Identification of 25 D. purpurea miRNA targets

The regulatory role of plant miRNAs was achieved mainly through targeting other RNA molecules for cleavage [35-38]. Perfect or near-perfect complementarities were found between plant miRNAs and their targets, allowing an effective prediction of target sequences through computation [69]. A useful web server for prediction of plant miRNA targets, known as psRNATarget, has been developed [70]. It searches potential miRNA targets using an improved iterative parallel Smith-Waterman algorithm and a weighted scoring schema [71]. Penalty scores were calculated for mismatched patterns in the miRNA:mRNA duplexes within a 20-base sequence window. Using psRNATarget and setting the penalty score cutoff threshold 0-3, we identified a total of 25 targets from our unigene set for seven D. purpurea miRNA families, which are MIR156, MIR160, MIR166, MIR167, MIR172, MIR396, and MIR408 (Table 3). The number of targets for each miRNA families range between one and seven. No targets were predicted for MIR397, indicating a very low expression level of miR397 targets in D. purpurea leaves.

Table 3. Identification of miRNA targets in D. purpurea

As expected, some of the predicted targets are deeply conserved among various plant species. It includes two auxin response factor (ARF) genes regulated by miR160, an APETALA2 (AP2) gene targeted by miR172, and a growth-regulating factor (GRF) gene cleaved by miR396 (Table 3). All of them encode transcription factors that are important to plant development, suggesting the conserved roles of miRNAs in different plant species. Twenty one of the 25 predicted targets appear to be not conserved targets of miRNAs.

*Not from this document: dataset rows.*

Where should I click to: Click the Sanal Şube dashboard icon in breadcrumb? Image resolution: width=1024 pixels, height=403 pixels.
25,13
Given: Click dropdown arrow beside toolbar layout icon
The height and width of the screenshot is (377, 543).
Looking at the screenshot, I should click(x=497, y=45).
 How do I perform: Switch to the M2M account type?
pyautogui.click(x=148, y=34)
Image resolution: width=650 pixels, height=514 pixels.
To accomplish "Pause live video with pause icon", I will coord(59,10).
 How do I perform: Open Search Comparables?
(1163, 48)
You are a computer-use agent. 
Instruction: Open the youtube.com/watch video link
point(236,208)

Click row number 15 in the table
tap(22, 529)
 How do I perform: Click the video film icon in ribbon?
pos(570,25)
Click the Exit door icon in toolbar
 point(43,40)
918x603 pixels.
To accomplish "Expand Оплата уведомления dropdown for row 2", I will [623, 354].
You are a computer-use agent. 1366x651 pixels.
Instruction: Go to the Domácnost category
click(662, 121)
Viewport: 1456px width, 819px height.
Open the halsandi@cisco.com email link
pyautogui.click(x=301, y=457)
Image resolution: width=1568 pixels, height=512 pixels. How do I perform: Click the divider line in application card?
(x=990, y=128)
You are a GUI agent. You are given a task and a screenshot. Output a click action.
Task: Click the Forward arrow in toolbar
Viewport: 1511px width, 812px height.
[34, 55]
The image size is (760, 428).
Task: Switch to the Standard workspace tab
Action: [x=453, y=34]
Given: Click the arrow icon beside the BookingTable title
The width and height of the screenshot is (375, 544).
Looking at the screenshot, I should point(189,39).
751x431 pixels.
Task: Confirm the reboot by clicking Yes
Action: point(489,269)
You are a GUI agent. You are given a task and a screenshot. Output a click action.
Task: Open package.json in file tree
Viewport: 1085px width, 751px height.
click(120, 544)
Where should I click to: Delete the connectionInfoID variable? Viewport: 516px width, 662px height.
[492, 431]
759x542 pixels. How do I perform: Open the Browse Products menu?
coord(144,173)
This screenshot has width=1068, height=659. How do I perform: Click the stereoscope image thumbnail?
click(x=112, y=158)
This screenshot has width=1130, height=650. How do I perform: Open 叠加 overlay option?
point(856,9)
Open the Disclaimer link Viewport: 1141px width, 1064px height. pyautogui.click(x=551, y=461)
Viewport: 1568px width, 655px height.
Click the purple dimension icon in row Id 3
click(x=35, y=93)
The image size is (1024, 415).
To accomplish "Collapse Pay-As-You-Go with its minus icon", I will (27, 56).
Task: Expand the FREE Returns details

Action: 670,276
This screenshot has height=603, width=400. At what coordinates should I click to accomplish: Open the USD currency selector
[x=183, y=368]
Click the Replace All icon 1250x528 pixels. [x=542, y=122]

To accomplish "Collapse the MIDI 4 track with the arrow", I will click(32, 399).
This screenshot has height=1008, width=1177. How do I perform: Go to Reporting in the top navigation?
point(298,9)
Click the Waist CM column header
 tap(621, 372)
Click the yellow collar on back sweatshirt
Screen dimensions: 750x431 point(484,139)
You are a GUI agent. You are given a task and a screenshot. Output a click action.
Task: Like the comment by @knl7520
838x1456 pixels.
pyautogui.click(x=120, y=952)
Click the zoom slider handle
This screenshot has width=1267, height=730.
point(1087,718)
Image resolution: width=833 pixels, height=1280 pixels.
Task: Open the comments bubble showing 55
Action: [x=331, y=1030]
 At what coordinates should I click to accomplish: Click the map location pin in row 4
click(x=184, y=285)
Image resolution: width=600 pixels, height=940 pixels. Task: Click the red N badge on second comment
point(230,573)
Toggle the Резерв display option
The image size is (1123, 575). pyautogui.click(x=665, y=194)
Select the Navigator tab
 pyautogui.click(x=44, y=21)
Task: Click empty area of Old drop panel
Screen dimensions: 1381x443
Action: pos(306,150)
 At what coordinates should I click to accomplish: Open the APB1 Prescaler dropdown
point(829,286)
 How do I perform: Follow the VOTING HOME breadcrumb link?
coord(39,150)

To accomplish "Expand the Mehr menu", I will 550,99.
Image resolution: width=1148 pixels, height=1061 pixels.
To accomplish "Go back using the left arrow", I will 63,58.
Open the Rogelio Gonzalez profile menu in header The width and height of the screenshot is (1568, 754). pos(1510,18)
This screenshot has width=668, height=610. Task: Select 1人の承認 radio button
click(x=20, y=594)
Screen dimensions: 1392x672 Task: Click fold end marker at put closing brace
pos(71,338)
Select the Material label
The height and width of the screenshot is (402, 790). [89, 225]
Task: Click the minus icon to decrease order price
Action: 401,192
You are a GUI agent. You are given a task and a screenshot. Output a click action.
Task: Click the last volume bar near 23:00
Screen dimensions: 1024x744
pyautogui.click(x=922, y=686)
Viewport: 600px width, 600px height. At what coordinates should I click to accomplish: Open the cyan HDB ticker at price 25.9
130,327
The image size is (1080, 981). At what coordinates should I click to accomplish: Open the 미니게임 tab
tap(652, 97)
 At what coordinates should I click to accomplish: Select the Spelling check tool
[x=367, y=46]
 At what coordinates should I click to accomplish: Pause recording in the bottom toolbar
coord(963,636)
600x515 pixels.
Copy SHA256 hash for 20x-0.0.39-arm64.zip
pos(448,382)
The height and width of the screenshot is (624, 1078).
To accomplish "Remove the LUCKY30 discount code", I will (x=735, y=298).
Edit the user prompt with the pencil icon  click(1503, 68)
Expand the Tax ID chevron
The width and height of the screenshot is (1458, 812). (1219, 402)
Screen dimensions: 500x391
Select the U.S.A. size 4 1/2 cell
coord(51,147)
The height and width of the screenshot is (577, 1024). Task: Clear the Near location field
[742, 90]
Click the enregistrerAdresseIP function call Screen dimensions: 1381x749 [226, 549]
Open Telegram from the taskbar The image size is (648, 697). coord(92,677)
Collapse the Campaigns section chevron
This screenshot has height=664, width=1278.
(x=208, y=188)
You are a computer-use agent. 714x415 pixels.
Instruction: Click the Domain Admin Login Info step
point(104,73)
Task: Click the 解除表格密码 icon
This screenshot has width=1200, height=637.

It is consistent with the previous results showing species-specific targets for many conserved miRNAs in other plant species, such as Populus trichocarpa and Pinus taeda [23,72,73]. Among the twenty one targets, twelve are involved in metabolism, RNA process, transcriptional regulation and signal transduction, while the other nine are function-unknown, indicating possible new roles of miRNAs in D. purpurea (Table 3). Computational comparison of gene functions showed that many of these species-specific targets could be important in plant responses to biotic and abiotic stresses. For instance, the glyoxalase I gene targeted by miR160 has 75% identity with a member of Arabidopsis calmodulin-binding proteins, At1g08110, which is involved in plant responses to phytoprostane treatment [74,75]. The two KH domain-containing proteins regulated by miR408 show at least 75% identity with At5g56140 that is involved in light responses in Arabidopsis plants growing at low temperature [76]. The dead box ATP-dependent RNA helicase gene targted by miR396 is a member of a large gene family involved in defense responses against pathogen infection and various abiotic stresses [77-80]. The heat shock protein encoded by contig05310, a predicted target of miR396, shows 91% identity to Arabidopsis HSP90.1 and HSP81 that are involved in various biotic and abiotic stresses [81,82]. These results suggested the roles of miRNAs in the development and defense responses of D. purpurea plants. Further experimental validation of the predicted miRNA targets may help add new insights into the regulatory mechanisms of miRNAs in D. purpurea.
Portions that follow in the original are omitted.